== Written request 1 ==
Write out, word for word, the stretch of the Wangwa coal mine passage from "Mining of the" through "in Figure 3.".
== Written request 2 ==
Carry the account of overburden collapse and surface subsidence at the Wangwa coal mine forward from its last sentence.

== Selection ==
Mining of the No. 5 coal working face in the No. 11 mining area of Wangwa coal mine caused transport damage and fracture dynamic evolution of the overlying rock layer, which posed a threat to the stability of the reservoir and the dam, thus affecting safe mining under the reservoir. Based on the mining damage theory [32,33,34,35,36] and through monitoring each observation point, the No. 5 coal face mining process overburden rock fall height, overburden subsidence, and surface subsidence curve were mapped out as shown in Figure 3.

As the No. 5 coal working face advances continuously, the overlying rock layer experiences pulling and cracking, direct top initial collapse, basic top breaking, and ground surface sinking. When the working face advances to 85 m from the upper coal pillar dam body level distance, the delamination phenomenon is significant, the roof rock layer collapses along the coal wall behind the formation of articulation structure, the surface movement deformation is not significant, and the surface experiences weak sinking. At 118 m, the collapse zone height no longer continues to develop upward, the overlying rock fissures are mainly horizontal fissures, the roof plate occurs larger sinking, and there is fissure zone upward development. At 148 m, the top plate collapses in a large area, the upper part of the overlying rock forms an articulated structure, the original lower part of the cladding layer gradually closes, generating new overlying rock cladding layer, and the overlying rock layer sinks but still plays a bearing role. At 175 m, because the overlying rock layer is hard, the fractures develop to a certain extent and fractures appear, the overlying rock layer sinks so that the collapse height increases, and vertical fractures are produced at the open-cutting eye. At 200 m, the mining area is compacted, the overall bending and sinking of the rock layers mainly appear but do not expand, the amount of surface sinking increases sharply, and the sinking amount reaches 4.6 m. At 223 m, the overlying rock fissures above the working face are mainly horizontal fissures, and the fissure zone no longer continues to develop upward. Advancing toward 260 m, the overlying rock collapses in a large area, and the articulation structure is formed on the left side; the overlying rock layers sink, and the original lower part of the fissures gradually close; Due to the thicker coal seam, the overall surface subsidence is larger, forming a “concave” basin. It is found that the surface subsidence near the left and right boundaries is smaller because the boundary effect causes the left and right boundaries as the overlying rocks do not fully collapse, and the surface subsidence is the largest.

== Raw data ==
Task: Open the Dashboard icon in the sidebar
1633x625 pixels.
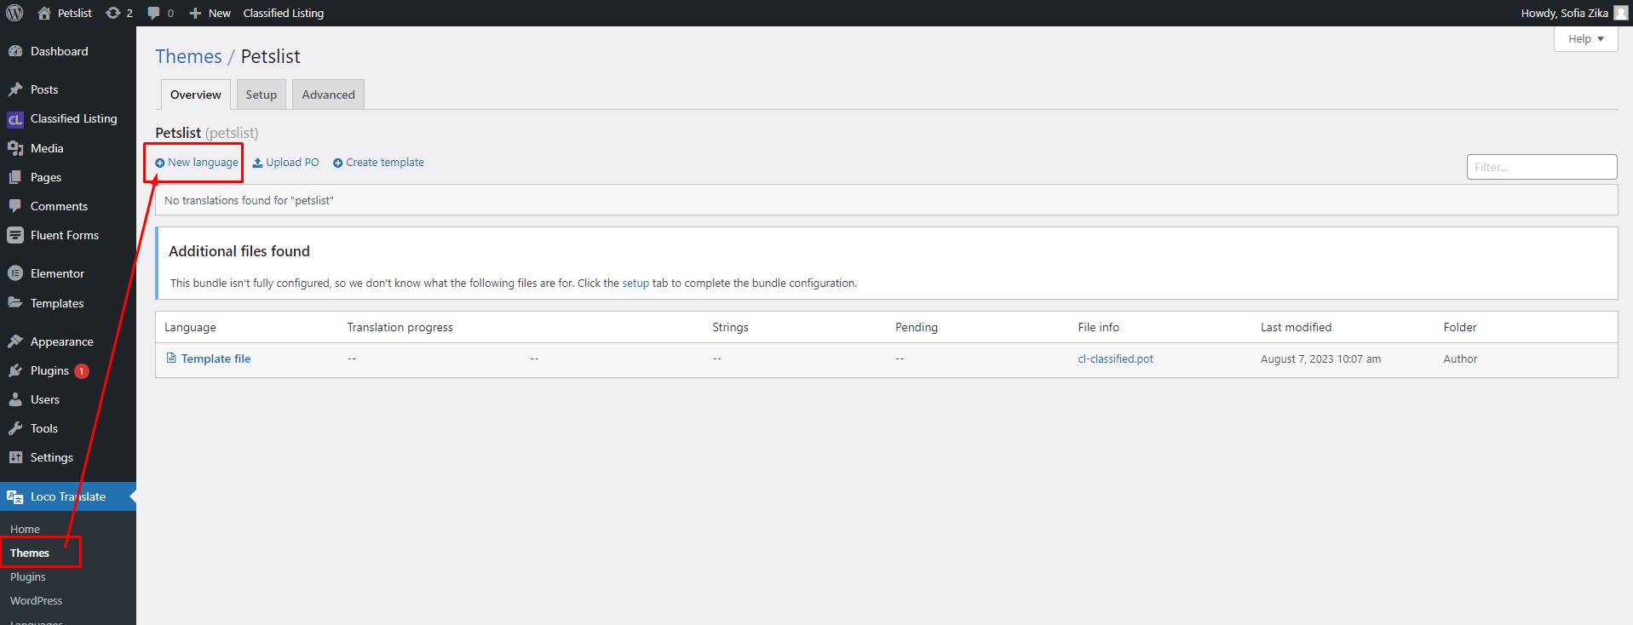Action: (x=14, y=51)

== Exercise response 1 ==
Mining of the No. 5 coal working face in the No. 11 mining area of Wangwa coal mine caused transport damage and fracture dynamic evolution of the overlying rock layer, which posed a threat to the stability of the reservoir and the dam, thus affecting safe mining under the reservoir. Based on the mining damage theory [32,33,34,35,36] and through monitoring each observation point, the No. 5 coal face mining process overburden rock fall height, overburden subsidence, and surface subsidence curve were mapped out as shown in Figure 3.

== Exercise response 2 ==
As shown in Figure 4, after the recovery of the working surface, the distribution of the overlying rock layer collapse zone and the fracture zone is obvious, and the overlying rock collapse occurs in a large area. The height of the collapse zone is 52.4 m, the hinged structure is formed on the left side, the coal wall collapse angle is 64°, the overlying rock layer sinks, and the original lower part of the detachment gradually closes. The form of destruction is mainly the separation or cracking along the layer and the cracking or fracture of the layer vertically or obliquely. The maximum height of the collapse zone of the Wangwa coal mine is 52.4 m, and the maximum collapse ratio is 6.1, which is within the theoretical range.

In the fracture zone, due to the influence of cyclic incoming pressure, the axial stretching of the overlying rock layer exceeds the limit it can withstand. The overlaying rock layers exhibit evident tensile fissures that continue to spread and finally break down at the corners, causing instability, as seen by the infrared chromatograms. The rock strata near the bottom of the collapse zone are well stratified with obvious off-stratum cracking between layers. Vertical or inclined cracks are developed. In the upper part of the rock layer, the interlayer delamination cracking gradually decreases, and the multilayer combination is strengthened. The vertical cracks decrease, and most of them are microfractures occurring in the upper and lower layers of the rock layer, with few fracture cracks. The transverse and longitudinal cracks are poorly connected, and the continuity of the rock layer is relatively good.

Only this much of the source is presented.